When it comes to user data the line between right and wrong is pretty wide and fuzzy. After all, we’re often getting someimagething for nothing, so it should be expected that we’ll have to pay the piper with a little demographic data from time to time.

But Facebook’s new “Beacon” technology is so insanely egregious it’s jaw dropping.  Through some kind of dark (java based) alchemy, your transactions on the Beacon partner sites are automatically reported back to your Facebook account, and posted for all your friends to see.

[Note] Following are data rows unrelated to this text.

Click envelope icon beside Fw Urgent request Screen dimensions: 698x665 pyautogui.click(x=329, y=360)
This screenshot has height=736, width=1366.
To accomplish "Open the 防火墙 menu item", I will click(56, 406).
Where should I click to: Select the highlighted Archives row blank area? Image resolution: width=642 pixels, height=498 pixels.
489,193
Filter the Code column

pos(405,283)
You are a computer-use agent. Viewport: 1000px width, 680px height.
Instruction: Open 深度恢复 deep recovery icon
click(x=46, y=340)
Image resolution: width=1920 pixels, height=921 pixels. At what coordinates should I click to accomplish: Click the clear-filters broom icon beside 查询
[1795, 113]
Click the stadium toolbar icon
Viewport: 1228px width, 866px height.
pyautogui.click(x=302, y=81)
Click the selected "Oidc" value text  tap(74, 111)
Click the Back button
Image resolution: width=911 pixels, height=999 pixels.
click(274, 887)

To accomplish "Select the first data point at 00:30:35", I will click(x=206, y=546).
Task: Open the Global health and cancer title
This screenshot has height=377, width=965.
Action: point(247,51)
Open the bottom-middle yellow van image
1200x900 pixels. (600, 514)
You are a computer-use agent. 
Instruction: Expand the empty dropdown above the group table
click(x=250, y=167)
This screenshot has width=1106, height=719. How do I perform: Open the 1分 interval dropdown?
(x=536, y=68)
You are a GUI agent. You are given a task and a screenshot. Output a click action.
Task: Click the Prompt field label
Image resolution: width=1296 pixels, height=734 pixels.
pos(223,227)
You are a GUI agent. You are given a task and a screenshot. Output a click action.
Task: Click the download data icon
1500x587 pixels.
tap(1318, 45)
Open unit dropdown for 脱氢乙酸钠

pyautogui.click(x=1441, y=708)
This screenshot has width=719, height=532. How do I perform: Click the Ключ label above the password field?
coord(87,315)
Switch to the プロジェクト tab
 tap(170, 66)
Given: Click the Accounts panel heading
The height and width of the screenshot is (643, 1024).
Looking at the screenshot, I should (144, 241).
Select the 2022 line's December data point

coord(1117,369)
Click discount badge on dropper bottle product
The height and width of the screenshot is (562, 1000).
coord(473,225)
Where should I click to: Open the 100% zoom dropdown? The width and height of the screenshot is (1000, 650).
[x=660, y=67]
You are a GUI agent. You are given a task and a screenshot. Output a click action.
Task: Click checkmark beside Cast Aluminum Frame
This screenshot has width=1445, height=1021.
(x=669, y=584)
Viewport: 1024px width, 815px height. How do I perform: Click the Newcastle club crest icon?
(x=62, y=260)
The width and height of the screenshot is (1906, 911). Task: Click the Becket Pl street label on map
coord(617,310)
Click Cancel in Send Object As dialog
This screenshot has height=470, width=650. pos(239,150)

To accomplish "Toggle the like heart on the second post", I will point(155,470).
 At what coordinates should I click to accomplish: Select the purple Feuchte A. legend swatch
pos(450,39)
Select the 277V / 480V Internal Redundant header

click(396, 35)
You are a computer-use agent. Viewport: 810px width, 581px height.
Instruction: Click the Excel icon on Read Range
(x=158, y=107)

This isn’t an “opt-in” thing either.  If you decide that you’d rather not tell the world what games you’re playing, movies you’re renting, or books you’re buying, then you had better be quick on the trigger, because you have only a few seconds after the pop-up appears before your virtual ass is exposed to the world. The first time it jumped up letting me know what was happening I couldn’t even parse what was trying to say before it was gone.  The second time I fought through my disbelief (It’s what now?) and began to figure it out.  But I didn’t have a chance to really react before it closed again.  Honestly it wasn’t until I read about it somewhere else that I realized that how thoroughly I’d been taken advantage of.

If I had been able to react I would have discovered that I can only opt-out on a per-site basis at best, and only from inside the pop-up itself.  There is currently no way to go to my Facebook account and globally tell Beacon to go screw itself. To do that I needed to install an add-on into my browser that blocks the application entirely.  Which is what I did. 

Today moveon.org entered the fray. They’ve created a privacy petition that’s telling Facebook that they need to stuff the genie back into the bottle. 

Personally I can’t understand how they thought they were going to get away with this. It’s one thing when it’s inside of web page, or I make a decision to allow myself to be exploited. It’s another to wake up one morning and discover that the wall between entirely different web applications has breached and nobody bothered to ask for your consent.

Facebook can play innocent and coy, but my transaction information is still mine. The thousands of tiny little scraps of our lives have meaning when they’re gathered together, and very few of us are still so innocent that we don’t recognize that.  It’s not just rude to take it without asking.  It’s wrong.